The increase in the number of jobs was 45% compared with the previous year, with the main increase coming on the 3600 from Canberra users – a doubling – reflecting perhaps the ease of use using the display terminals, which is highlighted in the third paragraph.

Under the Subsidiary Operations section:The 6400 was a later architecture than the 3600, and a smaller version of CDC’s flagship 6600.  I guess Cirrus was then displaced, assumed it had been in production. The following gives some insight into the practicalities of the network: adapting to slow turnaround on a major system, with faster turnaround on a smaller local system.  This pattern continues today in HPC.

And, in the extreme, a link to NZ provided a 3-day turnaround!

Under the heading Systems Development, the impending arrival of discs at the subsidiaries was noted.

Under the heading “Consulting”, a very wide range of projects were listed (48 in total), including from universities and government departments, with the Sydney Milk Board and the RAAF being noted.  Here is a sample, including the beginnings of the Bureau of Meteorology’s use of computers:

During 1966-67, the Bureau commenced the development of Numerical Weather Analysis and Prediction systems using the 3600 (Maine, 1968), prior to the acquisition of its first mainframe computer, the IBM 360/65, in 1968.

Here are the last three consulting items:

The project on tidal power anticipated similar projects in operation 40 years later!

Under the Research section, the further development of DAD to encompass disc storage was outlined.

Trevor Pearcey continued pioneering research:

Speech recognition was being targetted nearly 55 years ago!

And, here is more about meteorological research:

 

C.S.I.R.O. Computing Research Section – Newsletter No. 25 – 1.7.67

Scheduling issues arose early in the life of the systems, as demand exceeded supply.

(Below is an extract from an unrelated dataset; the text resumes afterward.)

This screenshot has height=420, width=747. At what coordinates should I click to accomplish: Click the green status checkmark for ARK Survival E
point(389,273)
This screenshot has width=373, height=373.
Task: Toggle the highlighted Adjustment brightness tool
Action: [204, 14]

This newsletter included an article on “Optimizing Production Programs”, and included points to help users improve their programs.

 

C.S.I.R.O. Computing Research Section – Newsletter No. 26 – 1.8.67

This newsletter contained an article on the “Storage and Transport of Computer Media”, e.g. punched cards, paper tape.

It also included an announcement that was not going to help the throughput!

CSIRO did subsequently gain access to a Census and Statistics 3200 in Brisbane.

C.S.I.R.O. Computing Research Section – Newsletter No. 27 – 1.9.67

Increased on-line storage was the big news – discs for the first time.  Four million 6-bit characters each for the 3200s, and 100 million 6-bit characters for the 3600.

Foreshadowed was making available about 10 million characters of space for all the users – not for each!

And, here is the beginning of the FLUSH process for managing a shared region, and the beginning of a Hierarchical Storage Manager, with documents from the drum being copied to magnetic tape and later able to be restored to the drum.  This was pioneering work again!

It seems that there was an easy purge process in place – the contents of the drum were lost overnight!

A presentation on the beginnings of tiered storage in CSIRO is available in the Resources Section under the title “Pre-history: the origins of HSM in scientific computing in Australia”.  This contains snippets from DCR Newsletters from 1966 to 1980.

 

Newsletter 28 announced the change of name from Computing Research Section to the Division of Computing Research (which happened on 28 August 1967) with Dr G. N. Lance appointed Chief of Division, which brings to a close this chapter on the Computing Research Section and the establishment of the C.S.I.R.O. Computing Network.

We saw:

  • the setting up of a service, with budget, staff, equipment and buildings established
  • the concept of a network, with multiple machines linked
  • the introduction of on-line digital storage (drums and disc)
  • the introduction of interactive usage, including graphical display
  • the development by CSIRO and CDA of an operating system to support the Drums and Display (DAD)
  • the beginnings of scheduling issues
  • the emergence of the use of computers in an ever-widening range of fields
  • the beginnings of shared storage management, flushing, and HSM.

Note: this chapter is close to complete as far as the Computing Research Section Newsletters and Annual Reports of this period disclose.